Dr Jonathan Shek

The research at the Institute for Energy Systems has a strong emphasis on renewable energy - in particular, wind, wave, and tidal current energies. The work undertaken within the electrical machines and power electronics group aims to develop novel generator technologies and power conversion solutions for wind, wave, and tidal current devices. My work concentrates on different aspects of control of electrical generators using a power electronic interface. Summaries of my core research areas are given below.

Core Research Areas:

Control of linear electrical generators for direct drive wave energy converters [+]
This project aims to develop control strategies for optimising the energy absorbed from a wave energy device, such as heaving buoy, using a directly coupled linear electrical generator. The energy captured by a wave energy device is a function of the frequency of the incoming waves and their amplitude. Maximum energy is captured when the incoming wave frequency matches the resonant frequency of the device, but this condition can never be guaranteed.
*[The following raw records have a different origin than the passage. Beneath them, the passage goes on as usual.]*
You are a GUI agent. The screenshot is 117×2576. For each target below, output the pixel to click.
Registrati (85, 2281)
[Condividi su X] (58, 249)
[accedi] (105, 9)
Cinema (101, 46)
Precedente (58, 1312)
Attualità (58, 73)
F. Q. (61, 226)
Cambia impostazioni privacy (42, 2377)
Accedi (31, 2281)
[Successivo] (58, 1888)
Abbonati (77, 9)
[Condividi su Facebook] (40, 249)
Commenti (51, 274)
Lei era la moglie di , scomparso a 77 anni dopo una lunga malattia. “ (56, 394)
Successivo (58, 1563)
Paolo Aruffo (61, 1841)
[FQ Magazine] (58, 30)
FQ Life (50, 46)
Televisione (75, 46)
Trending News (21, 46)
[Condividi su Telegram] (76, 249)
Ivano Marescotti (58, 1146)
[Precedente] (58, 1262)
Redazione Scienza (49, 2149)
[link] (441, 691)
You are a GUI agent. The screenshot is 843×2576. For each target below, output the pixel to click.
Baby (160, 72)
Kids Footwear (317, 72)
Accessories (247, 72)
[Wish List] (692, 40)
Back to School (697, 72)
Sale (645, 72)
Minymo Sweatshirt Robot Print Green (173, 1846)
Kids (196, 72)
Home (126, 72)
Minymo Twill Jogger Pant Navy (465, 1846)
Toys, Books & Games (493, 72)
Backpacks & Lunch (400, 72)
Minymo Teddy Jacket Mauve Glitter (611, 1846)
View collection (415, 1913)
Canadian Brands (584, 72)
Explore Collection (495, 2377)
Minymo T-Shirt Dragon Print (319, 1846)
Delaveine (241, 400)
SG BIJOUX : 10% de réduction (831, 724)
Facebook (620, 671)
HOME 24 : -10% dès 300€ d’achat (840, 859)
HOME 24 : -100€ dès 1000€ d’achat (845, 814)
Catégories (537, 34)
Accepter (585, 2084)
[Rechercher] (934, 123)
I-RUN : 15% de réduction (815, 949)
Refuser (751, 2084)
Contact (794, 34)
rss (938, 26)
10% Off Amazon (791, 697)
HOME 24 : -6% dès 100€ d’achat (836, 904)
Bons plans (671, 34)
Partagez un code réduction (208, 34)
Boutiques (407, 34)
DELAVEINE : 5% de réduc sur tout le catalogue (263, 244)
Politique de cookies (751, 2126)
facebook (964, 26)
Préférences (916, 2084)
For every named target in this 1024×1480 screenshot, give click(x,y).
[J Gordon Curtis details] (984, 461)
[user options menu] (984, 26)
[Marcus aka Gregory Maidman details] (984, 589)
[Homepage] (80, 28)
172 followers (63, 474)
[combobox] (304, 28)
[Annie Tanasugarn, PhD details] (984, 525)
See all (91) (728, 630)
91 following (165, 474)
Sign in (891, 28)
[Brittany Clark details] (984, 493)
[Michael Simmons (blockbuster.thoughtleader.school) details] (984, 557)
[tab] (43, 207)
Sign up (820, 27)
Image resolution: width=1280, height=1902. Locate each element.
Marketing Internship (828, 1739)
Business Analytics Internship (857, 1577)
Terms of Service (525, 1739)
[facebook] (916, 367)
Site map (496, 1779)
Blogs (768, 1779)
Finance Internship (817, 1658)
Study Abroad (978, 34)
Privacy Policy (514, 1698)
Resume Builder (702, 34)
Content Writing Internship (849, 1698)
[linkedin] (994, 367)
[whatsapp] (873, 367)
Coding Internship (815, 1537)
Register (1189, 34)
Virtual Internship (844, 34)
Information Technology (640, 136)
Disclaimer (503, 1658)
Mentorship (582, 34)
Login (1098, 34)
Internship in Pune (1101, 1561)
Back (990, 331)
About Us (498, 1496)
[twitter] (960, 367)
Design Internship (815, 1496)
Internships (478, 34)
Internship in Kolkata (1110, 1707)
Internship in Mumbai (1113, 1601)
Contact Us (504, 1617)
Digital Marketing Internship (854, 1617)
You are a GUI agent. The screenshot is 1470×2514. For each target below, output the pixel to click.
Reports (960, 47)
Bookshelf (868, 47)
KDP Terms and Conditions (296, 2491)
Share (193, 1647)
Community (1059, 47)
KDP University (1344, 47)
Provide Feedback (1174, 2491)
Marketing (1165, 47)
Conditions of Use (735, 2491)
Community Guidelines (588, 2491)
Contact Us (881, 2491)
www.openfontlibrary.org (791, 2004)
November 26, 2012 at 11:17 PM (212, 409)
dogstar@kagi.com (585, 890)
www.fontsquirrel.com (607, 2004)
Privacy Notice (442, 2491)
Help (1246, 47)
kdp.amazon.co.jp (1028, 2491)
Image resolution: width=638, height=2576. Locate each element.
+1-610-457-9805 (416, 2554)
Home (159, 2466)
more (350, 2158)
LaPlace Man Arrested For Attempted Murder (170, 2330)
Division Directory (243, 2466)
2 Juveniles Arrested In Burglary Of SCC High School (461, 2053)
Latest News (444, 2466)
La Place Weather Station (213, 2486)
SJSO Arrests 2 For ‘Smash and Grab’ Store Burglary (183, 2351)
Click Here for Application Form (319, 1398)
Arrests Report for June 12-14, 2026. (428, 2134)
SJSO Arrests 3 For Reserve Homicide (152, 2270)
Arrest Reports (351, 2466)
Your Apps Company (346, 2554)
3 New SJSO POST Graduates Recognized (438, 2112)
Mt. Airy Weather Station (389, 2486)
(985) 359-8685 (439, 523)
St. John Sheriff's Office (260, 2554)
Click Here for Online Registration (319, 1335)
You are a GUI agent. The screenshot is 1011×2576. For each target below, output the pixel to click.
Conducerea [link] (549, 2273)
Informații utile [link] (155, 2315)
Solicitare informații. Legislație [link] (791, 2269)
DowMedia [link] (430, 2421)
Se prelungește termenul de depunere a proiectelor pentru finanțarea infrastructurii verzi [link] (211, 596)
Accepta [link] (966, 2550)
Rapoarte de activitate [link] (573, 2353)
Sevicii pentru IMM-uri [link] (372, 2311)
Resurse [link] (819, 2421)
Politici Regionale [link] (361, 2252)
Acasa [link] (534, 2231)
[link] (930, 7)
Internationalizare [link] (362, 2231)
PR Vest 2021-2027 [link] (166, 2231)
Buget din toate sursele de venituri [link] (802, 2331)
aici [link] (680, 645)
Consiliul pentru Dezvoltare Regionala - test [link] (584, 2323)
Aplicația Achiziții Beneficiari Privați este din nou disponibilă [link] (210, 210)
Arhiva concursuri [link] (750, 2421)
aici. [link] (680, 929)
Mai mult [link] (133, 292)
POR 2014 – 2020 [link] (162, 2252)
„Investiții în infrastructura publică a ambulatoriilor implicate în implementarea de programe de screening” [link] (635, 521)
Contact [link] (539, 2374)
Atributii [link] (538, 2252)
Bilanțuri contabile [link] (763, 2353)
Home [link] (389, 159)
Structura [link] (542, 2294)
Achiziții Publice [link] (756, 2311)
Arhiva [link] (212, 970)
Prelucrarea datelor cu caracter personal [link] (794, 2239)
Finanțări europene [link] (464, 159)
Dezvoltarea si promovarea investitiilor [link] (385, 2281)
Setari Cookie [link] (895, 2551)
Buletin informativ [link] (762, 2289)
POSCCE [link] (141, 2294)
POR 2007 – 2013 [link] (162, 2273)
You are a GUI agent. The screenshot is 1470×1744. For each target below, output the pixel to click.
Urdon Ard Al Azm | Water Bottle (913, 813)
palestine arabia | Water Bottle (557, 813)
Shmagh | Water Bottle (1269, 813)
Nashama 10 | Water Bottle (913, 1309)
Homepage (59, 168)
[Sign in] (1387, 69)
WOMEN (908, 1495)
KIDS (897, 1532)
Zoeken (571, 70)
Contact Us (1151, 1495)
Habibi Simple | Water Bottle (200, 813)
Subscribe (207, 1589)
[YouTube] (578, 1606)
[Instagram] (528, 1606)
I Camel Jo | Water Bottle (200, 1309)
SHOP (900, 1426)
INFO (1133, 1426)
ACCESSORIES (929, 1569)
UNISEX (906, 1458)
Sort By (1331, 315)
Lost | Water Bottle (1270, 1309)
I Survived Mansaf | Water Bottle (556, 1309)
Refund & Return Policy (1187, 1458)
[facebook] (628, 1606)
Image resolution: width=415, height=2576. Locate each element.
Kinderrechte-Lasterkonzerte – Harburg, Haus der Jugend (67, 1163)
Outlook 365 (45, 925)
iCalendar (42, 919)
Waves are random, and hence some form of control is required to optimise the energy captured. Phase control ensures the wave excitation force and the velocity are in phase, which is always the case at resonance. This is achieved at off resonant frequencies by applying an additional spring force by mechanical means. However, in a previous project it has been shown by simulation that a directly coupled linear electrical generator can be used to provide this additional spring force. The aim of this project is to develop control strategies for direct phase and amplitude control using a linear electrical generator. An electromechanical test rig for emulating wave energy devices has been installed in the machines lab at Edinburgh so that the system can be demonstrated.

Power conversion and control for lightweight PM generators for wind turbines [+]
In direct drive wind turbines the electrical generator is directly coupled to the slow moving prime mover, which rotates. It has been convention to use iron-cored machines, that is a machine have iron on both the stationary and moving parts, but the magnetic field between the two results in a large undesirable magnetic attraction force, which requires a significant mechanical structure to maintain the physical airgap between the two. Removal of the iron from one component eliminates the magnetic attraction force completely. Such machines are termed "air-cored". In this project the main objective is to demonstrate a novel form of air-cored permanent magnet machine integrated in a commercially available small-scale wind turbine. A prototype machine will be designed and built to demonstrate the concept: a 15kW, 150rpm rotary machine. The prototype will initially be tested at the University of Edinburgh and subsequently transported to a wind turbine test site for field testing. This project is funded by Scottish Enterprise PRP grant.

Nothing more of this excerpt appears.